In [3]: crs2 = CRS.from_epsg(3408)

In [4]: crs1.to_proj4()
/usr/lib/python3/dist-packages/pyproj/crs/crs.py:1293: UserWarning: You will likely lose important projection information when converting to a PROJ string from another format. See: https://proj.org/faq.html#what-is-the-best-format-for-describing-coordinate-reference-systems
  proj = self._crs.to_proj4(version=version)
Out[4]: '+proj=laea +lat_0=90 +lon_0=0 +x_0=0 +y_0=0 +R=6371228 +units=m +no_defs +type=crs'

In [5]: crs2.to_proj4()
/usr/lib/python3/dist-packages/pyproj/crs/crs.py:1293: UserWarning: You will likely lose important projection information when converting to a PROJ string from another format. See: https://proj.org/faq.html#what-is-the-best-format-for-describing-coordinate-reference-systems
  proj = self._crs.to_proj4(version=version)
Out[5]: '+proj=laea +lat_0=90 +lon_0=0 +x_0=0 +y_0=0 +R=6371228 +units=m +no_defs +type=crs'

In [6]: crs1.to_epsg()
Out[6]: 3408

In [7]: crs2.to_epsg()
Out[7]: 3408

In [8]: crs1 == crs2
Out[8]: False

Problem description

The above code with PROJ 9.2.x does not produce an EPSG code for crs1. In PROJ 9.3, it does. The equality is False in both cases...but I'm not sure it should be in the 9.3 case if PROJ 9.3 is able to think of them as equivalent EPSG codes.

Expected Output

Either no EPSG code for crs1 (the from PROJ.4 string) or equality between the two.

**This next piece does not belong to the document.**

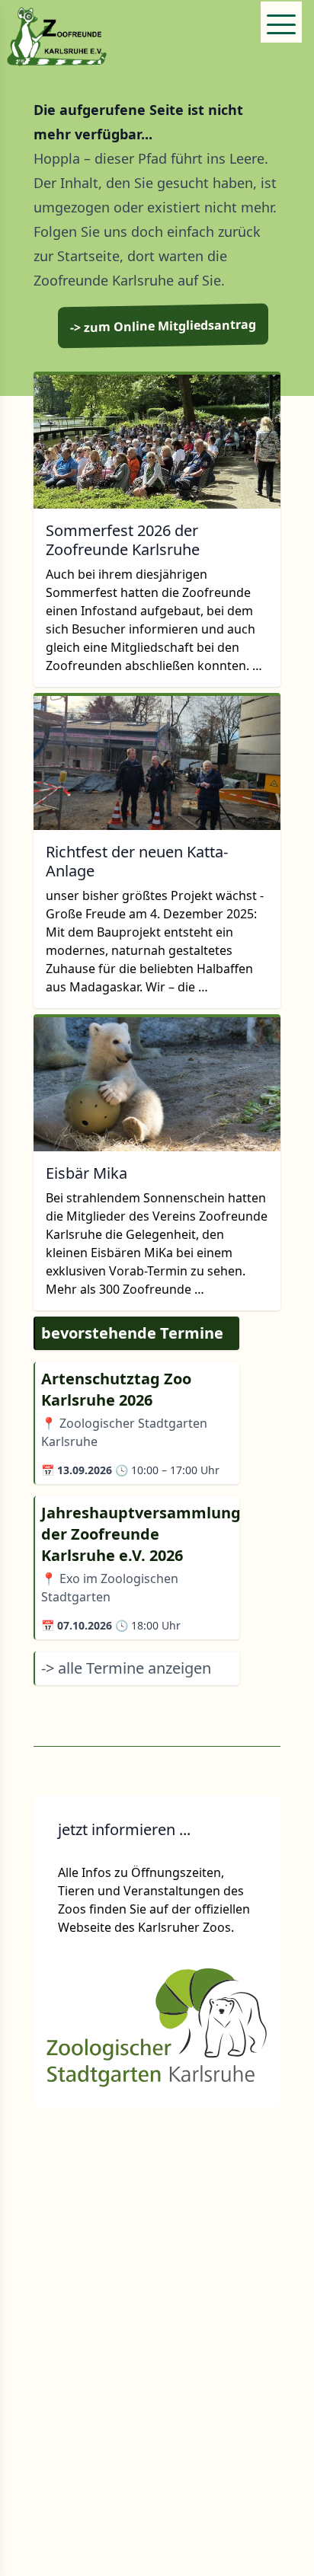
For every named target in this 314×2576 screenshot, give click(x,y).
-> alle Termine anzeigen (126, 1668)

NOTE: This has only been tested on PROJ 9.3 by @avalentino on their test system. I do not have 9.3 running locally (yet).

@snowman2 Can you help me file a bug with PROJ with a C example? Or do you not consider this a bug?

Environment Information

  • Output from: pyproj -v
  • Output from: python -m pyproj -v
  • Output from: python -c "import pyproj; pyproj.show_versions()"
  • pyproj version (python -c "import pyproj; print(pyproj.__version__)")
  • PROJ version (python -c "import pyproj; print(pyproj.proj_version_str)")
  • PROJ data directory (python -c "import pyproj; print(pyproj.datadir.get_data_dir())")
  • Python version (python -c "import sys; print(sys.version.replace('\n', ' '))")
  • Operation System Information (python -c "import platform; print(platform.platform())")

Installation method

  • conda, pip wheel, from source, etc...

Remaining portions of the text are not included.